Baroness Hanham: It may sound like semantics, but it seems that the Minister has not quite answered the question. There could potentially be a disagreement. Take the police authority that has entered into a collaborative agreement. It has consulted with its chief officer, who has said, OK, I dont mind doing that. After two years, though, the police authority says, This absolutely is not working, or, It is far too expensive, or, We think that its time that we viewed it again, and the police authority on the other side of the agreement is quite happy about that. However, the chief officer, with whom they consulted originally and whose agreement they had to have, says, I dont agree with you. The chief officer on the other side and I think that the agreement is wonderful and is working spectacularly well. Who has the authority to finally decide that the agreement can be ended? This is a disagreement in one particular police authority between that police authority and its chief officer.
Lord West of Spithead: I did not answer the noble Baronesss question, and I see exactly where she is coming from. The police authority has to agree to a police force agreement; if it does not agree, the force cannot terminate that. However, the procedure is not clear enough in the Bill. I take the point that things might change two or three years down the track. While it makes sense that in the short term no one can suddenly say, Ive changed my mind, and try to terminate it, I agree that there may be circumstances over the slightly longer term where there has to be a mechanism for this to be debated. I would like to come back to the noble Baroness on that, because the question of how that would be done needs to be resolved. If she is happy with that, I ask her to withdraw the amendment.
Baroness Hanham: I am grateful to the Minister. I look forward to that coming back, and I beg leave to withdraw the amendment.
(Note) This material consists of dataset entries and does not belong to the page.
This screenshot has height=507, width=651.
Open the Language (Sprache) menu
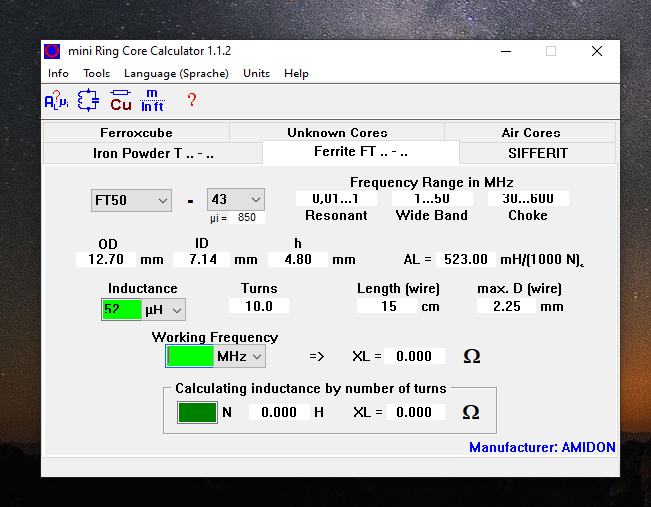click(x=176, y=73)
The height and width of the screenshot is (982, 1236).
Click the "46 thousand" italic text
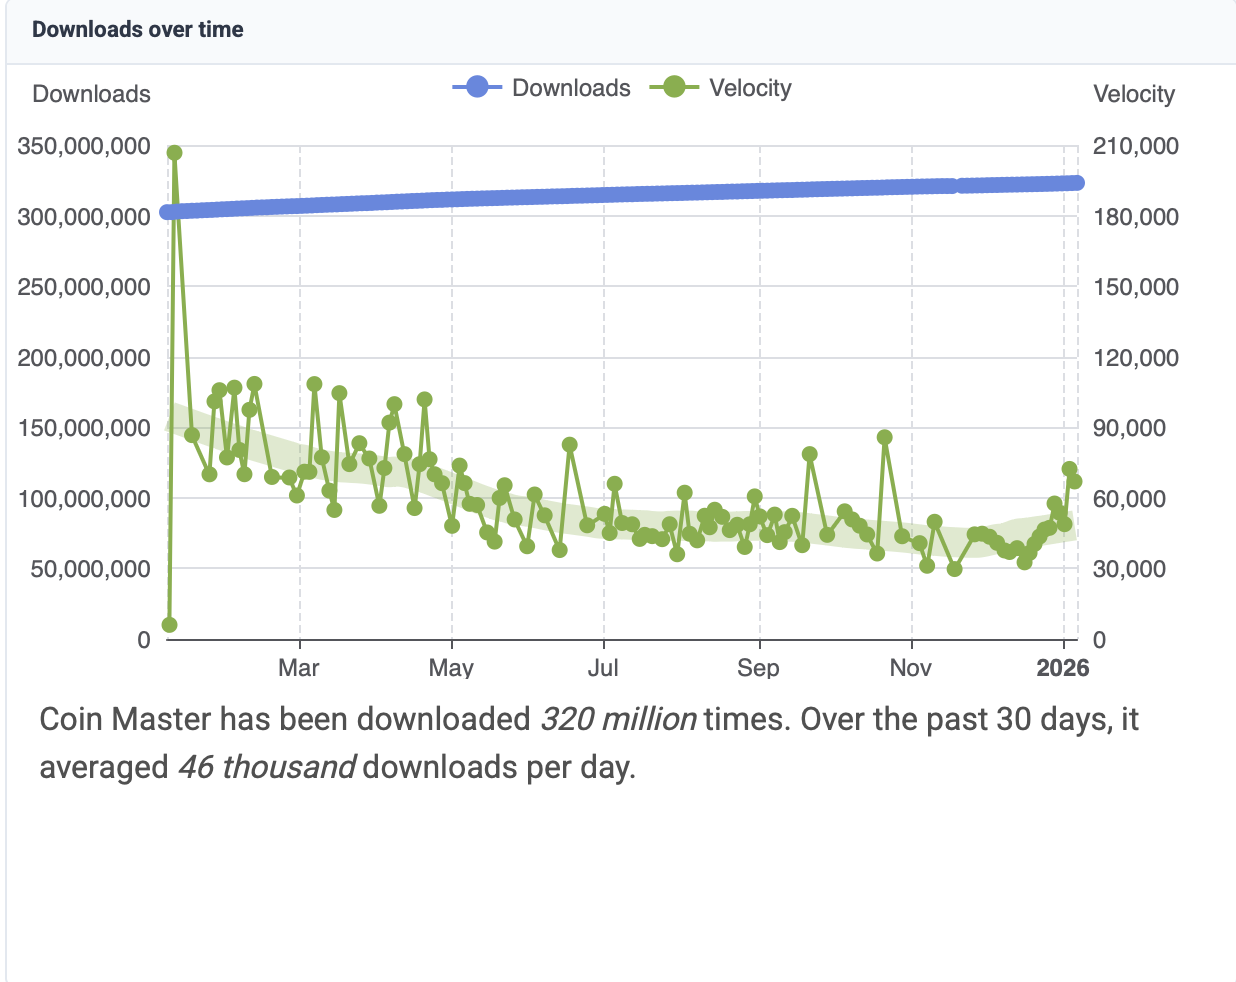(266, 768)
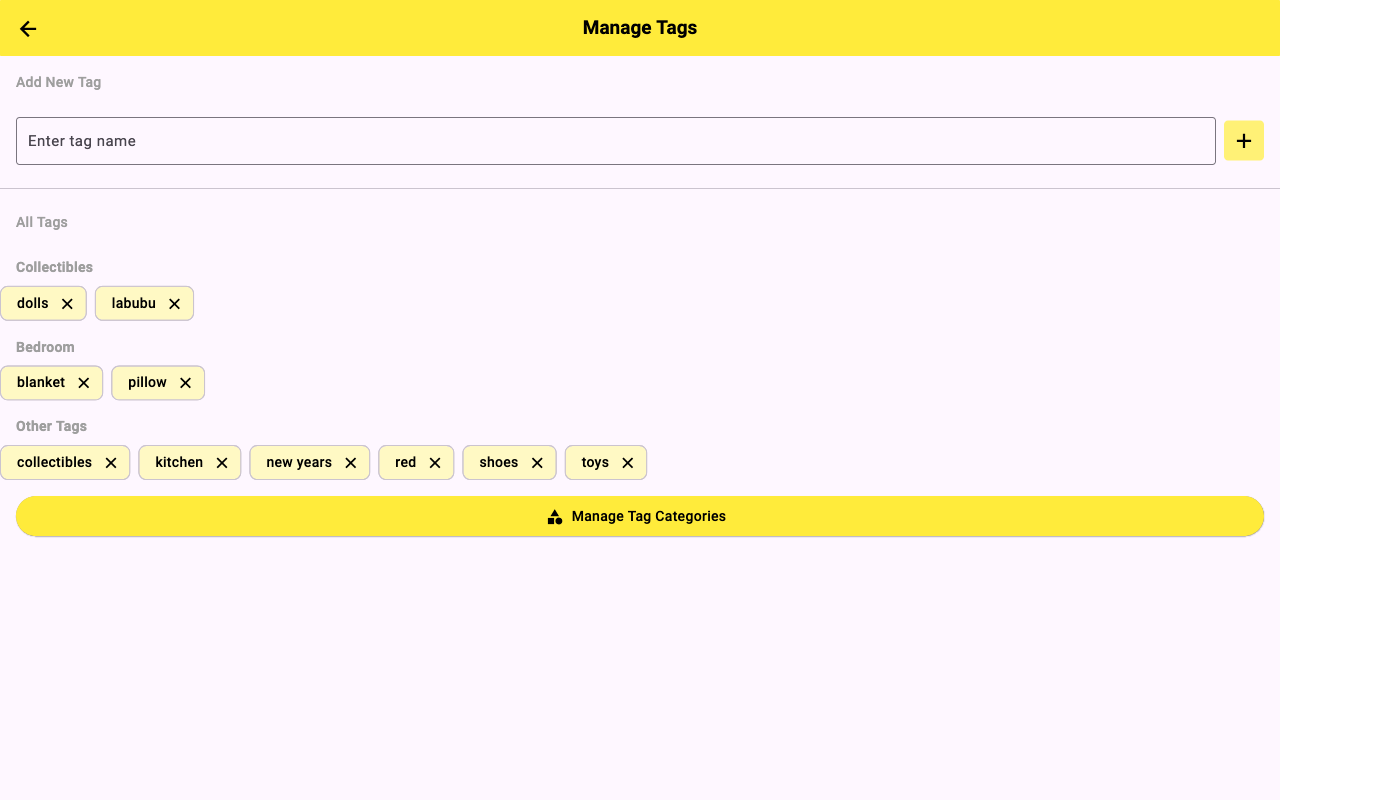Remove the dolls tag
1374x802 pixels.
tap(68, 303)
27: Clause 5, page 7, line 3, at end insert
( ) A collaboration agreement may be entered into jointly by a police authority and the police force for its area with another party or parties.
( ) Any police force collaboration agreements which imposes any legal liability on the police authority must include the police authority as a party to that agreement.
Baroness Henig: As with previous amendments, this one aims to bring greater clarity to collaboration agreements. The first paragraph would make it explicit that police authorities and their police forces could enter agreements jointly. I am not convinced that this is currently clear in the Bill.